Thanks everyone for listening.


----------



## joplin1975

Well, voto, that's crazy disappointing!!! I'm so sorry.

You really can only dose Armour by looking at free t3. You TSH is going to be quite low when on Armour, making the test pretty useless. My TSH can get to that range on synthroid alone, so you aren't really that hyper (if we are only comparing TSH).

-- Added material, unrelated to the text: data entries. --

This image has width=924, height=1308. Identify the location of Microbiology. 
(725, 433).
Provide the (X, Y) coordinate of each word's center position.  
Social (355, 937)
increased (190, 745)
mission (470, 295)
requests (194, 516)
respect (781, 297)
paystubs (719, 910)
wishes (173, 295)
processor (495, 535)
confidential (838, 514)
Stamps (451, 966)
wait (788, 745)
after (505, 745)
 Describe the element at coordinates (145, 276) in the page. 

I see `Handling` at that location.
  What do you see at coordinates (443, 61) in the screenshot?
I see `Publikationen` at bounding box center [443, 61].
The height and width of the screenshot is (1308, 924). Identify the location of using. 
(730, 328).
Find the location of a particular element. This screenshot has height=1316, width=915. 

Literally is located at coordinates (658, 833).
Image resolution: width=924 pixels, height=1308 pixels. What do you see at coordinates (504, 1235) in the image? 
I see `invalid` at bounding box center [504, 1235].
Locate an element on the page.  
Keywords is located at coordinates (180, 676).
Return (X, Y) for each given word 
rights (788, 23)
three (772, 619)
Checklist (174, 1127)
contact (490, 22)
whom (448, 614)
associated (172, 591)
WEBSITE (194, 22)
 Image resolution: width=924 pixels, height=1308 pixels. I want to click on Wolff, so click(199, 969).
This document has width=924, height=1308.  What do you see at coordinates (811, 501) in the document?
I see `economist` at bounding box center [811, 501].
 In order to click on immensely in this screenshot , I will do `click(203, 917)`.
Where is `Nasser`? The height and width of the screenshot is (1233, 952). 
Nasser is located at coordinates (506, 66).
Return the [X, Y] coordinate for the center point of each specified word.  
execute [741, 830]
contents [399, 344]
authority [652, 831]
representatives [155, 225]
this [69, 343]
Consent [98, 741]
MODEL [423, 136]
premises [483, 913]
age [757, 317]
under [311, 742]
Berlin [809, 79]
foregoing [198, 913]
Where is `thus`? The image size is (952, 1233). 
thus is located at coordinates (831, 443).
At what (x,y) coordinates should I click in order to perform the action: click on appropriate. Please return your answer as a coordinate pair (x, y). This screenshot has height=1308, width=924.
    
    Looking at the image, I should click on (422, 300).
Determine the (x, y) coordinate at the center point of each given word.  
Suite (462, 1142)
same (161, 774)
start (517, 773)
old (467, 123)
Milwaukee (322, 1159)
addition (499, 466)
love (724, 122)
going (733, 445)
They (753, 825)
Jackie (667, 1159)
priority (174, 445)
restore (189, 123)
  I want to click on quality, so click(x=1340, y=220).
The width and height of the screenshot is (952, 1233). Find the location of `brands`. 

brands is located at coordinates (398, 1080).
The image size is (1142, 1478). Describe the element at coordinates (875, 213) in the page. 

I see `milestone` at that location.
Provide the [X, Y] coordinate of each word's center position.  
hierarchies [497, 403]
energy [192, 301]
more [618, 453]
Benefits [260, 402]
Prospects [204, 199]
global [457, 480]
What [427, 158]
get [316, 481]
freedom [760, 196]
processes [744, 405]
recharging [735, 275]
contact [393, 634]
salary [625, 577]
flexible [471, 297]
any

Most people on Armour have really, really low TSH numbers. Considering yours is just barely hyper and you have symptoms, it stands to reason you need a boost in meds.

The pap cancer IS an incidental finding, but that doesn't mean she should run some basic test on a semi-regular basis, just to make sure the incidental funding doesn't morph into something more. You should have your thyroglobulin and thyroglobulin AB run at least once a year. Note: The only down side with Armour in thyca patients is that it does contain thyroglobulin naturally and so it can, in some people, raise that number a smidgen.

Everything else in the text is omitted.